CARTER GETS PERSONAL IN SG-1

From SciFi Wire, 1 July 2004

Amanda Tapping, who pays Maj. Samantha Carter in SCI FI Channel’s original series Stargate SG-1, told SCI FI Wire that the upcoming eighth season may complicate her character’s personal life. Carter’s on-again, off-again beau, Denver police Detective Pete Shanahan, played by David DeLuise, will play a larger role in early episodes.

But Tapping said not to expect Carter’s personal life to overshadow her ongoing mission to help save Earth from the Goa’uld. “I don’t want it to become about Carter’s personal life getting in the way of what she does, because the thing that makes me so proud of this character and something that we’ve worked on for eight years is that she’s so professional and so smart and so on top of her game and so competent,” Tapping said in an interview during a break in filming on the show’s Vancouver, B.C., set. “The dynamics between the four of them is so important, and the loyalty to the team and to the program and to exploration and to science. I mean, I don’t want her to become too much the other way. But now I have a life, and I have a boyfriend, and I’m happy. I don’t want it to be about that, you know what I mean? That’s an interesting part of her that, like I said, opens her up. But I don’t want her to become that girl. I’ve also always said that I don’t think that Carter should ever be qualified… by whether or not [she’s] with somebody.”
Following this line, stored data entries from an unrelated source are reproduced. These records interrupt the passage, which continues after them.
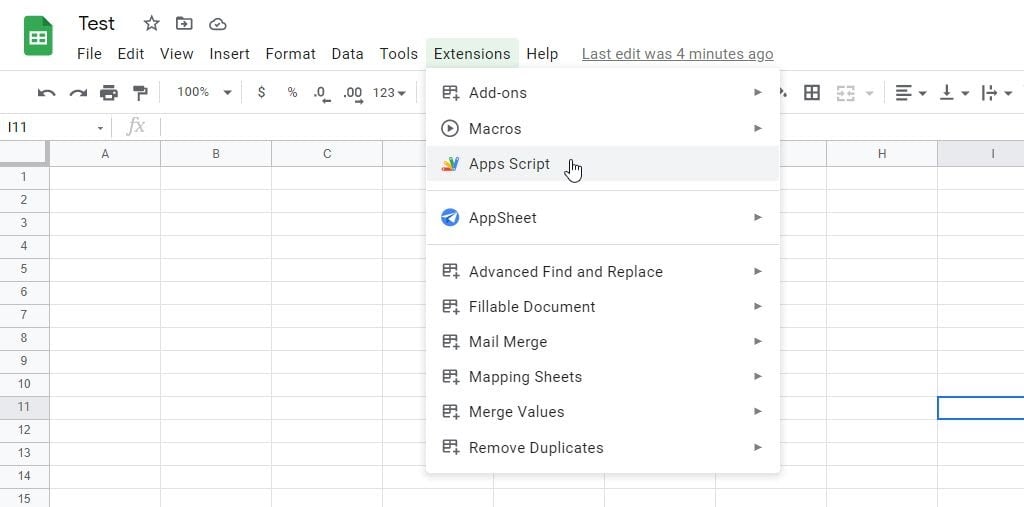Choose Apps Script from the menu
The height and width of the screenshot is (507, 1024).
pyautogui.click(x=509, y=164)
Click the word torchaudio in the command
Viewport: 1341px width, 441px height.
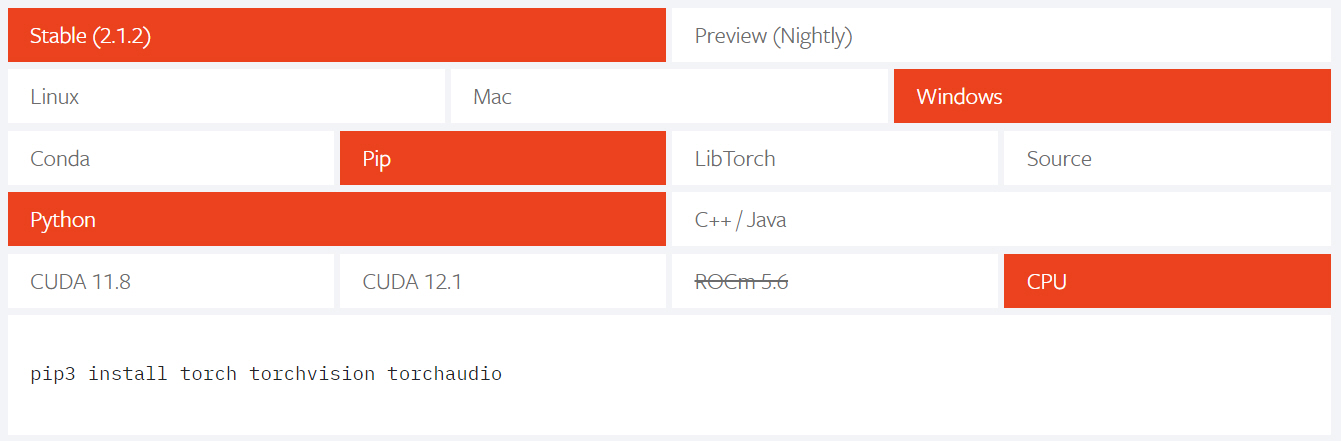click(445, 375)

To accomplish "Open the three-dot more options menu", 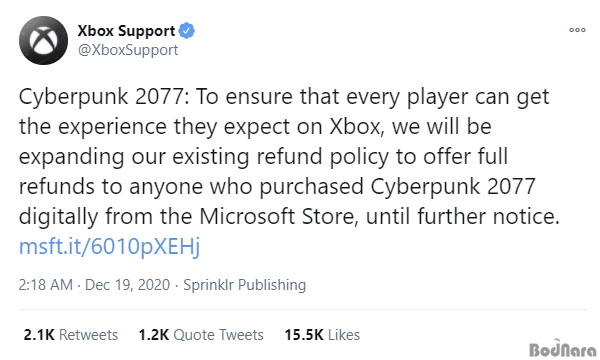I will 577,30.
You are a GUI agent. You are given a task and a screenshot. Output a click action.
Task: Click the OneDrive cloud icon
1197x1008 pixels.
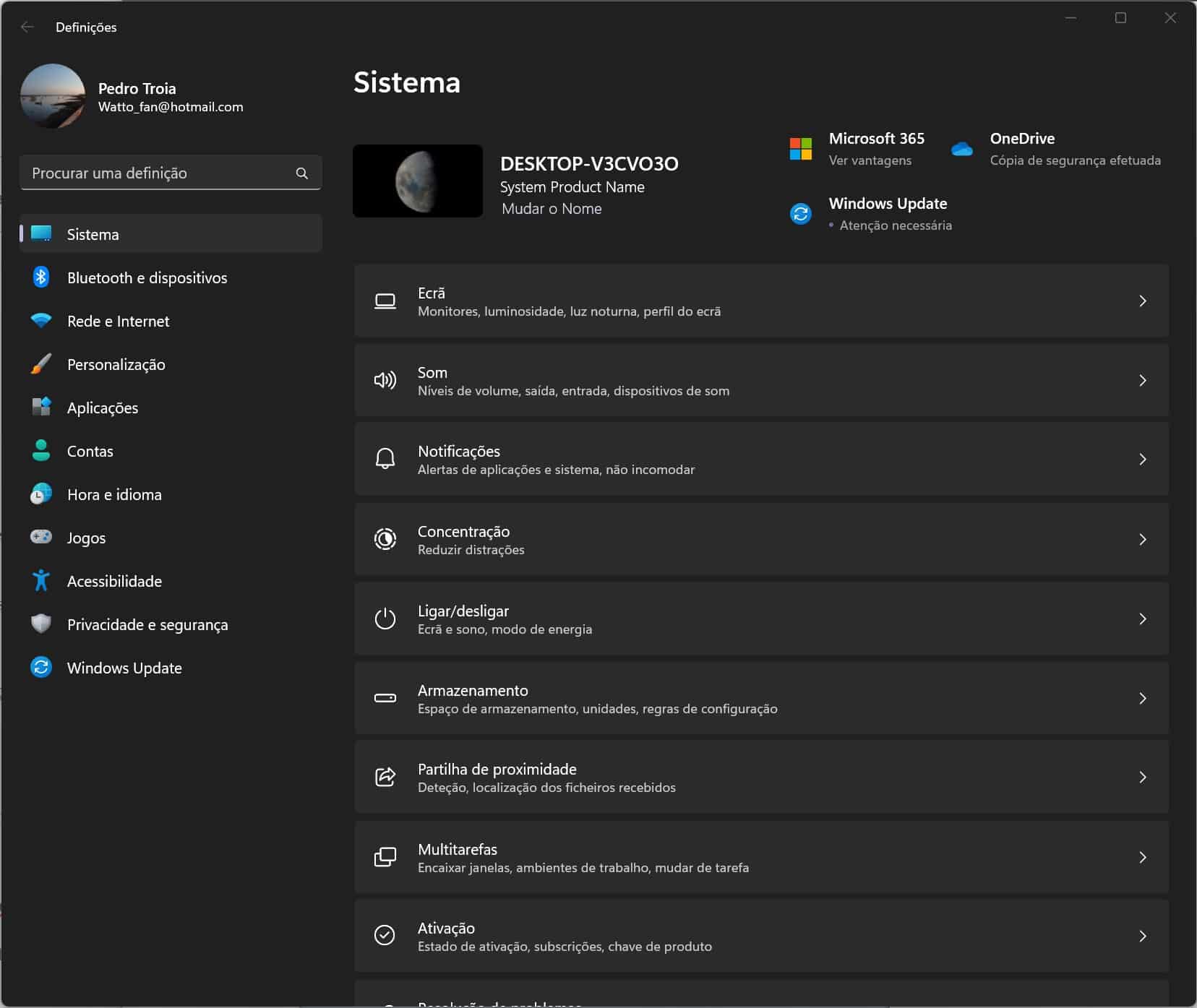tap(961, 149)
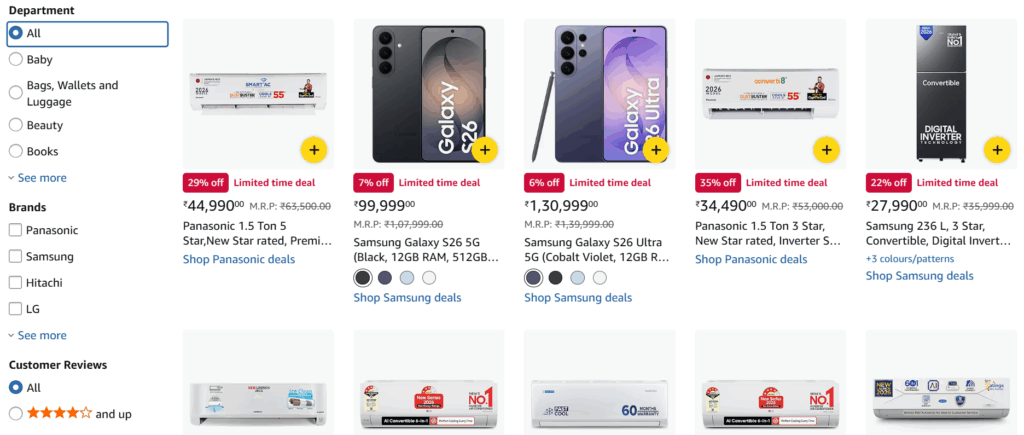
Task: Open Samsung Galaxy S26 Ultra product image
Action: click(x=598, y=94)
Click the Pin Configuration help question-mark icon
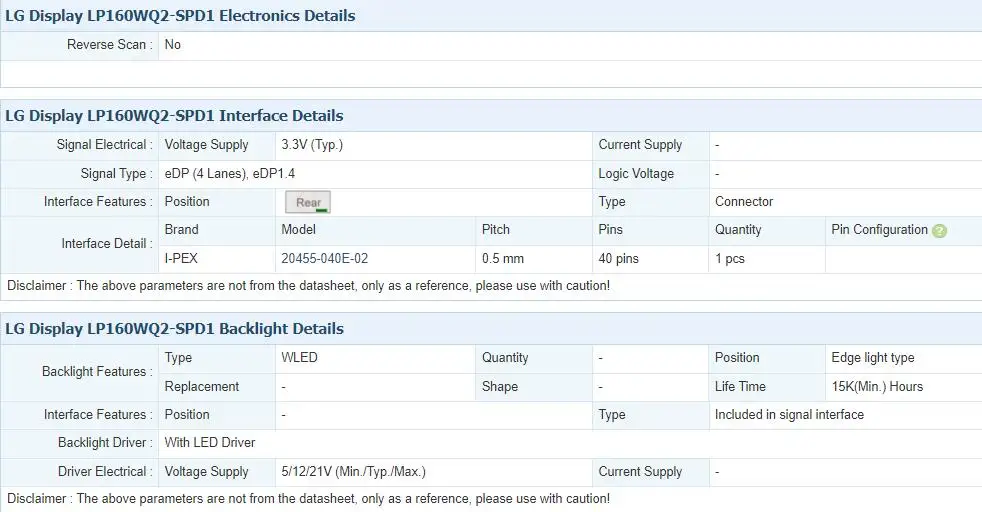 939,231
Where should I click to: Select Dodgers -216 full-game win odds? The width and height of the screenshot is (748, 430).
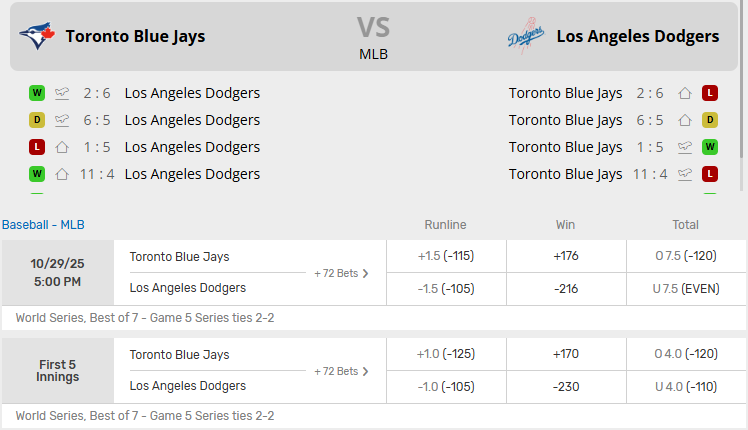(x=565, y=288)
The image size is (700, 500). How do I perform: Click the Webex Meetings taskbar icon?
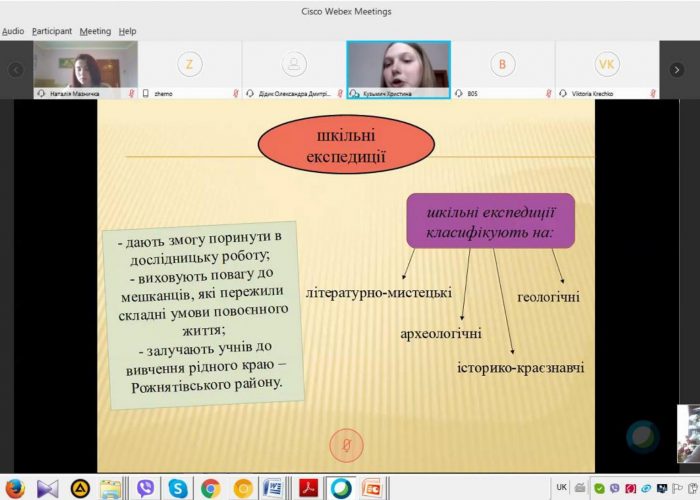(x=341, y=488)
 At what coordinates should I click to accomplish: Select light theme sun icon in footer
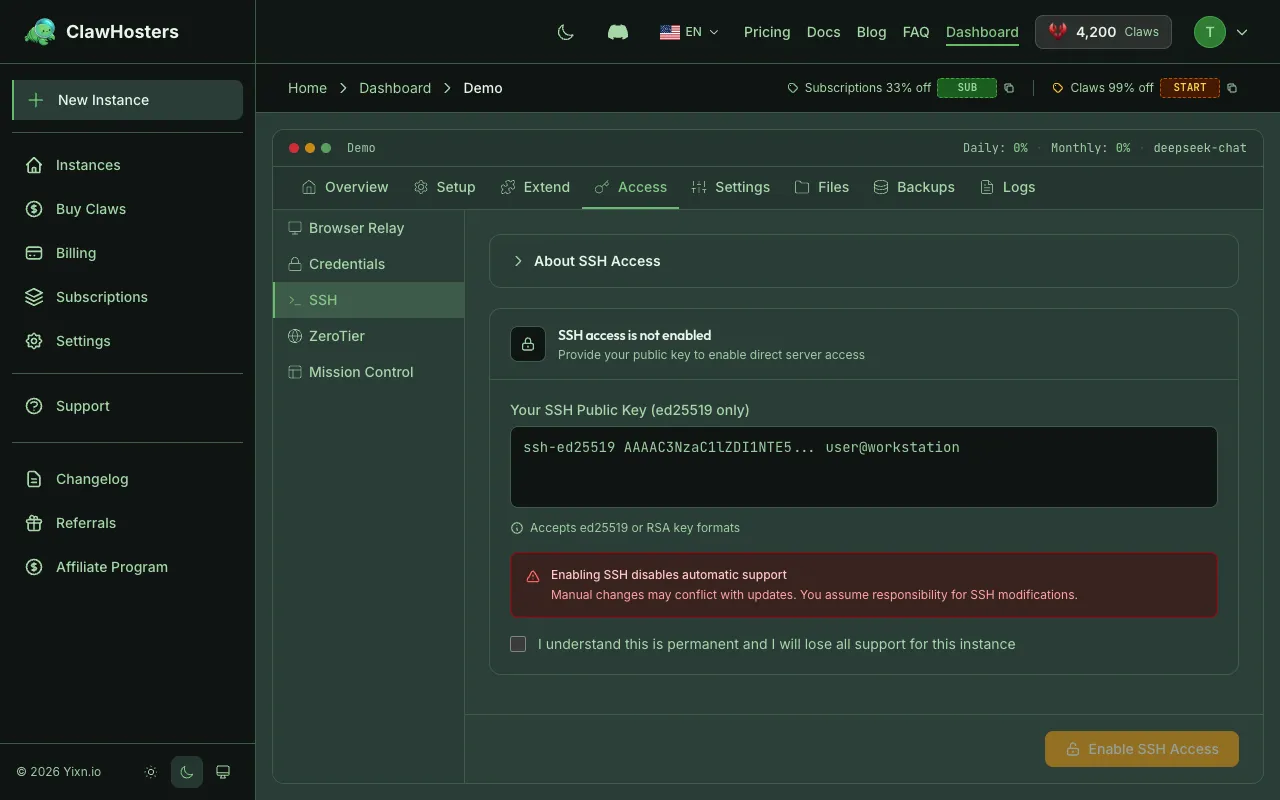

Tapping added that Carter will continue to be an integral part of SG-1, particularly once Jack O’Neill (Richard Dean Anderson) finds himself going on fewer “away missions.” “It means that Daniel [Michael Shanks] and Carter and Teal’c [Christopher Judge] go off alone a lot,” she said. “We actually never go off alone: We always have another SG team with us. But we don’t have Rick. So that’s a different dynamic. It’s great fun for Michael and Christopher and [me], because, a) we really enjoy each other, and b) [we] have such fun playing off each other. But it’s different. It is very different. What I find, though, [is that,] because Rick’s days are limited, when he’s here, he’s here. And the scenes between the four of us are so great, because we fall into that old pattern. And they’re funny scenes, and you see how tight these four people are. But it is odd. The first time we go through the gate without him, it’s like missing your arm.” Stargate SG-1 returns with a two-hour season premiere at 9 p.m. ET/PT July 9.